* [REQUIRED WORK]: Put every one of the entries below into a Markdown table with the columns "No." and "Line", one line per row with its row number, and skip any blank lines.

* [MATERIAL FOR THE TASK]:

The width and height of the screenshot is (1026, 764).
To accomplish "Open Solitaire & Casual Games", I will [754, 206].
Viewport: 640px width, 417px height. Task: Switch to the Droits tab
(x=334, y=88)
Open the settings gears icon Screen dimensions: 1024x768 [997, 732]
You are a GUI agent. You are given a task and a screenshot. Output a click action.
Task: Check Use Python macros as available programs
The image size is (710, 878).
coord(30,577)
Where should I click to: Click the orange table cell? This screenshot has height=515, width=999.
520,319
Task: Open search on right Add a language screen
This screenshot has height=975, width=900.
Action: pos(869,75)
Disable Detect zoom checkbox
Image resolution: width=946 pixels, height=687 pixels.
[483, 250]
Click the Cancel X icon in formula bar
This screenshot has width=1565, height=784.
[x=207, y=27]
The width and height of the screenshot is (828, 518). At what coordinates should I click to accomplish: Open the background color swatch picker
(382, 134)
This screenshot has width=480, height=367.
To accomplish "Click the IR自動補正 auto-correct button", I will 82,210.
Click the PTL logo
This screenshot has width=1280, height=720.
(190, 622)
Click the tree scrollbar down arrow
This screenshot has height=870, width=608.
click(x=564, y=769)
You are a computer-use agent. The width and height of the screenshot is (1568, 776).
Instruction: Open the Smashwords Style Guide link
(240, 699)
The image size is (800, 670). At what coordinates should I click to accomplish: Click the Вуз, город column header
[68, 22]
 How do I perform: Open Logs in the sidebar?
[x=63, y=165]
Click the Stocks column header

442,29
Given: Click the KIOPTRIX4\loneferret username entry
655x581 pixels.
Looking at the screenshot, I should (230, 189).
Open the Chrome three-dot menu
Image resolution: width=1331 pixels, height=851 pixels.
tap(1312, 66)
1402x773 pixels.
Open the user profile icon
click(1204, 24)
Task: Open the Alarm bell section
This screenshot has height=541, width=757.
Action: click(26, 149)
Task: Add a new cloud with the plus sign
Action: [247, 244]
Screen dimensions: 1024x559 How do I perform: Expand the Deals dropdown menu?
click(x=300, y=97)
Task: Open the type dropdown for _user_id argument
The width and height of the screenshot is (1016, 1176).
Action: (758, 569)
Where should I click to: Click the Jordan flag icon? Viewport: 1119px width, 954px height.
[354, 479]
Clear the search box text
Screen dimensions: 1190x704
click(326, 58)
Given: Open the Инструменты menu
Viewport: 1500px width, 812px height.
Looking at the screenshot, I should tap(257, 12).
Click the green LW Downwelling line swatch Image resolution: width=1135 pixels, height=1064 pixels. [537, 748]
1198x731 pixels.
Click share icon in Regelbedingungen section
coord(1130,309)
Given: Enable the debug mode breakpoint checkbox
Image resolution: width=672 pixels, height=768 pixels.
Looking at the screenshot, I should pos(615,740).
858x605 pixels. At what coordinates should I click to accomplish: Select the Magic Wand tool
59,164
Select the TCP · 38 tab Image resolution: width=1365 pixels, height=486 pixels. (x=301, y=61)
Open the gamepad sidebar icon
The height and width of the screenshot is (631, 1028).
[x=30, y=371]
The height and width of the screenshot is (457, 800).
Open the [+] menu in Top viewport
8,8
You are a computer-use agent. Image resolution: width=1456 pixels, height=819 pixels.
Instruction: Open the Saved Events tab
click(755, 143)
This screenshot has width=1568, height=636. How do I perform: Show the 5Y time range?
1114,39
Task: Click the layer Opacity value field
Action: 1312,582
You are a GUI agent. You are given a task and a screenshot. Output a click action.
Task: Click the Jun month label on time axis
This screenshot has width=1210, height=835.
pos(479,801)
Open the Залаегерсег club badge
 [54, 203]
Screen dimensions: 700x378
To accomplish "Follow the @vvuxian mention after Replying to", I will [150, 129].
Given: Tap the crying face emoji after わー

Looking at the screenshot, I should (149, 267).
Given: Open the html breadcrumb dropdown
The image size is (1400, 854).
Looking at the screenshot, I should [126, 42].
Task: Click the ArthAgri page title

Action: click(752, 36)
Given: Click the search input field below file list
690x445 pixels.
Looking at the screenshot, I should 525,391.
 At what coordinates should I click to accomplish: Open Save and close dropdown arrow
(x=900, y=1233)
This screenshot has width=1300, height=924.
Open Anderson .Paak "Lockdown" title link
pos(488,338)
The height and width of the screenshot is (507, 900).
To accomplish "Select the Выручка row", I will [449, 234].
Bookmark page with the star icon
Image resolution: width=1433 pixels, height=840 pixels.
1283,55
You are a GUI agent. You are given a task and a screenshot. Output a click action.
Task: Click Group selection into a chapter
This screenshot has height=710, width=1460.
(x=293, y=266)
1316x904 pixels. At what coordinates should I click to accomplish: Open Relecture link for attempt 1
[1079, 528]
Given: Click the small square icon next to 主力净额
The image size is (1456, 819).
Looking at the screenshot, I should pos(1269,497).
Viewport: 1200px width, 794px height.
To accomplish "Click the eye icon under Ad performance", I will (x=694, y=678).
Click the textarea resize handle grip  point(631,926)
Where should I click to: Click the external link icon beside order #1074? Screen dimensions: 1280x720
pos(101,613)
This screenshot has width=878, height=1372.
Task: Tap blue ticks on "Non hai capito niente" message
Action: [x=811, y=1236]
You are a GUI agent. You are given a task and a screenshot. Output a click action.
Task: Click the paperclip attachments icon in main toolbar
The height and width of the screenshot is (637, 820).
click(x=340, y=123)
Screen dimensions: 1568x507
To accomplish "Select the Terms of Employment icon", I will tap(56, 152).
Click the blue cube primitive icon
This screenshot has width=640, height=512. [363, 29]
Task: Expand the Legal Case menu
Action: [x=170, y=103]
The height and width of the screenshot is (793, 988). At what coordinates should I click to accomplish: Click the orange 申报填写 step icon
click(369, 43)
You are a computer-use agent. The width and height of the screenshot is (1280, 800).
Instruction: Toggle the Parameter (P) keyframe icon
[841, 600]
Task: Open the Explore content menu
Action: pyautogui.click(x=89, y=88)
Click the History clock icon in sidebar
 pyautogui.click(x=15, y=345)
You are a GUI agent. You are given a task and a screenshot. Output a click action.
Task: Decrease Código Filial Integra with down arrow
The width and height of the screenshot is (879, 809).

* [RESPONSE FOR THIS EXERCISE]:
| No. | Line |
|---|---|
| 1 | The width and height of the screenshot is (1026, 764). |
| 2 | To accomplish "Open Solitaire & Casual Games", I will [754, 206]. |
| 3 | Viewport: 640px width, 417px height. Task: Switch to the Droits tab |
| 4 | (x=334, y=88) |
| 5 | Open the settings gears icon Screen dimensions: 1024x768 [997, 732] |
| 6 | You are a GUI agent. You are given a task and a screenshot. Output a click action. |
| 7 | Task: Check Use Python macros as available programs |
| 8 | The image size is (710, 878). |
| 9 | coord(30,577) |
| 10 | Where should I click to: Click the orange table cell? This screenshot has height=515, width=999. |
| 11 | 520,319 |
| 12 | Task: Open search on right Add a language screen |
| 13 | This screenshot has height=975, width=900. |
| 14 | Action: pos(869,75) |
| 15 | Disable Detect zoom checkbox |
| 16 | Image resolution: width=946 pixels, height=687 pixels. |
| 17 | [483, 250] |
| 18 | Click the Cancel X icon in formula bar |
| 19 | This screenshot has width=1565, height=784. |
| 20 | [x=207, y=27] |
| 21 | The width and height of the screenshot is (828, 518). At what coordinates should I click to accomplish: Open the background color swatch picker |
| 22 | (382, 134) |
| 23 | This screenshot has width=480, height=367. |
| 24 | To accomplish "Click the IR自動補正 auto-correct button", I will 82,210. |
| 25 | Click the PTL logo |
| 26 | This screenshot has width=1280, height=720. |
| 27 | (190, 622) |
| 28 | Click the tree scrollbar down arrow |
| 29 | This screenshot has height=870, width=608. |
| 30 | click(x=564, y=769) |
| 31 | You are a computer-use agent. The width and height of the screenshot is (1568, 776). |
| 32 | Instruction: Open the Smashwords Style Guide link |
| 33 | (240, 699) |
| 34 | The image size is (800, 670). At what coordinates should I click to accomplish: Click the Вуз, город column header |
| 35 | [68, 22] |
| 36 |  How do I perform: Open Logs in the sidebar? |
| 37 | [x=63, y=165] |
| 38 | Click the Stocks column header |
| 39 | 442,29 |
| 40 | Given: Click the KIOPTRIX4\loneferret username entry |
| 41 | 655x581 pixels. |
| 42 | Looking at the screenshot, I should (230, 189). |
| 43 | Open the Chrome three-dot menu |
| 44 | Image resolution: width=1331 pixels, height=851 pixels. |
| 45 | tap(1312, 66) |
| 46 | 1402x773 pixels. |
| 47 | Open the user profile icon |
| 48 | click(1204, 24) |
| 49 | Task: Open the Alarm bell section |
| 50 | This screenshot has height=541, width=757. |
| 51 | Action: click(26, 149) |
| 52 | Task: Add a new cloud with the plus sign |
| 53 | Action: [247, 244] |
| 54 | Screen dimensions: 1024x559 How do I perform: Expand the Deals dropdown menu? |
| 55 | click(x=300, y=97) |
| 56 | Task: Open the type dropdown for _user_id argument |
| 57 | The width and height of the screenshot is (1016, 1176). |
| 58 | Action: (758, 569) |
| 59 | Where should I click to: Click the Jordan flag icon? Viewport: 1119px width, 954px height. |
| 60 | [354, 479] |
| 61 | Clear the search box text |
| 62 | Screen dimensions: 1190x704 |
| 63 | click(326, 58) |
| 64 | Given: Open the Инструменты menu |
| 65 | Viewport: 1500px width, 812px height. |
| 66 | Looking at the screenshot, I should tap(257, 12). |
| 67 | Click the green LW Downwelling line swatch Image resolution: width=1135 pixels, height=1064 pixels. [537, 748] |
| 68 | 1198x731 pixels. |
| 69 | Click share icon in Regelbedingungen section |
| 70 | coord(1130,309) |
| 71 | Given: Enable the debug mode breakpoint checkbox |
| 72 | Image resolution: width=672 pixels, height=768 pixels. |
| 73 | Looking at the screenshot, I should pos(615,740). |
| 74 | 858x605 pixels. At what coordinates should I click to accomplish: Select the Magic Wand tool |
| 75 | 59,164 |
| 76 | Select the TCP · 38 tab Image resolution: width=1365 pixels, height=486 pixels. (x=301, y=61) |
| 77 | Open the gamepad sidebar icon |
| 78 | The height and width of the screenshot is (631, 1028). |
| 79 | [x=30, y=371] |
| 80 | The height and width of the screenshot is (457, 800). |
| 81 | Open the [+] menu in Top viewport |
| 82 | 8,8 |
| 83 | You are a computer-use agent. Image resolution: width=1456 pixels, height=819 pixels. |
| 84 | Instruction: Open the Saved Events tab |
| 85 | click(755, 143) |
| 86 | This screenshot has width=1568, height=636. How do I perform: Show the 5Y time range? |
| 87 | 1114,39 |
| 88 | Task: Click the layer Opacity value field |
| 89 | Action: 1312,582 |
| 90 | You are a GUI agent. You are given a task and a screenshot. Output a click action. |
| 91 | Task: Click the Jun month label on time axis |
| 92 | This screenshot has width=1210, height=835. |
| 93 | pos(479,801) |
| 94 | Open the Залаегерсег club badge |
| 95 |  [54, 203] |
| 96 | Screen dimensions: 700x378 |
| 97 | To accomplish "Follow the @vvuxian mention after Replying to", I will [150, 129]. |
| 98 | Given: Tap the crying face emoji after わー |
| 99 | Looking at the screenshot, I should (149, 267). |
| 100 | Given: Open the html breadcrumb dropdown |
| 101 | The image size is (1400, 854). |
| 102 | Looking at the screenshot, I should [126, 42]. |
| 103 | Task: Click the ArthAgri page title |
| 104 | Action: click(752, 36) |
| 105 | Given: Click the search input field below file list |
| 106 | 690x445 pixels. |
| 107 | Looking at the screenshot, I should 525,391. |
| 108 |  At what coordinates should I click to accomplish: Open Save and close dropdown arrow |
| 109 | (x=900, y=1233) |
| 110 | This screenshot has width=1300, height=924. |
| 111 | Open Anderson .Paak "Lockdown" title link |
| 112 | pos(488,338) |
| 113 | The height and width of the screenshot is (507, 900). |
| 114 | To accomplish "Select the Выручка row", I will [449, 234]. |
| 115 | Bookmark page with the star icon |
| 116 | Image resolution: width=1433 pixels, height=840 pixels. |
| 117 | 1283,55 |
| 118 | You are a GUI agent. You are given a task and a screenshot. Output a click action. |
| 119 | Task: Click Group selection into a chapter |
| 120 | This screenshot has height=710, width=1460. |
| 121 | (x=293, y=266) |
| 122 | 1316x904 pixels. At what coordinates should I click to accomplish: Open Relecture link for attempt 1 |
| 123 | [1079, 528] |
| 124 | Given: Click the small square icon next to 主力净额 |
| 125 | The image size is (1456, 819). |
| 126 | Looking at the screenshot, I should pos(1269,497). |
| 127 | Viewport: 1200px width, 794px height. |
| 128 | To accomplish "Click the eye icon under Ad performance", I will (x=694, y=678). |
| 129 | Click the textarea resize handle grip  point(631,926) |
| 130 | Where should I click to: Click the external link icon beside order #1074? Screen dimensions: 1280x720 |
| 131 | pos(101,613) |
| 132 | This screenshot has width=878, height=1372. |
| 133 | Task: Tap blue ticks on "Non hai capito niente" message |
| 134 | Action: [x=811, y=1236] |
| 135 | You are a GUI agent. You are given a task and a screenshot. Output a click action. |
| 136 | Task: Click the paperclip attachments icon in main toolbar |
| 137 | The height and width of the screenshot is (637, 820). |
| 138 | click(x=340, y=123) |
| 139 | Screen dimensions: 1568x507 |
| 140 | To accomplish "Select the Terms of Employment icon", I will tap(56, 152). |
| 141 | Click the blue cube primitive icon |
| 142 | This screenshot has width=640, height=512. [363, 29] |
| 143 | Task: Expand the Legal Case menu |
| 144 | Action: [x=170, y=103] |
| 145 | The height and width of the screenshot is (793, 988). At what coordinates should I click to accomplish: Click the orange 申报填写 step icon |
| 146 | click(369, 43) |
| 147 | You are a computer-use agent. The width and height of the screenshot is (1280, 800). |
| 148 | Instruction: Toggle the Parameter (P) keyframe icon |
| 149 | [841, 600] |
| 150 | Task: Open the Explore content menu |
| 151 | Action: pyautogui.click(x=89, y=88) |
| 152 | Click the History clock icon in sidebar |
| 153 |  pyautogui.click(x=15, y=345) |
| 154 | You are a GUI agent. You are given a task and a screenshot. Output a click action. |
| 155 | Task: Decrease Código Filial Integra with down arrow |
| 156 | The width and height of the screenshot is (879, 809). |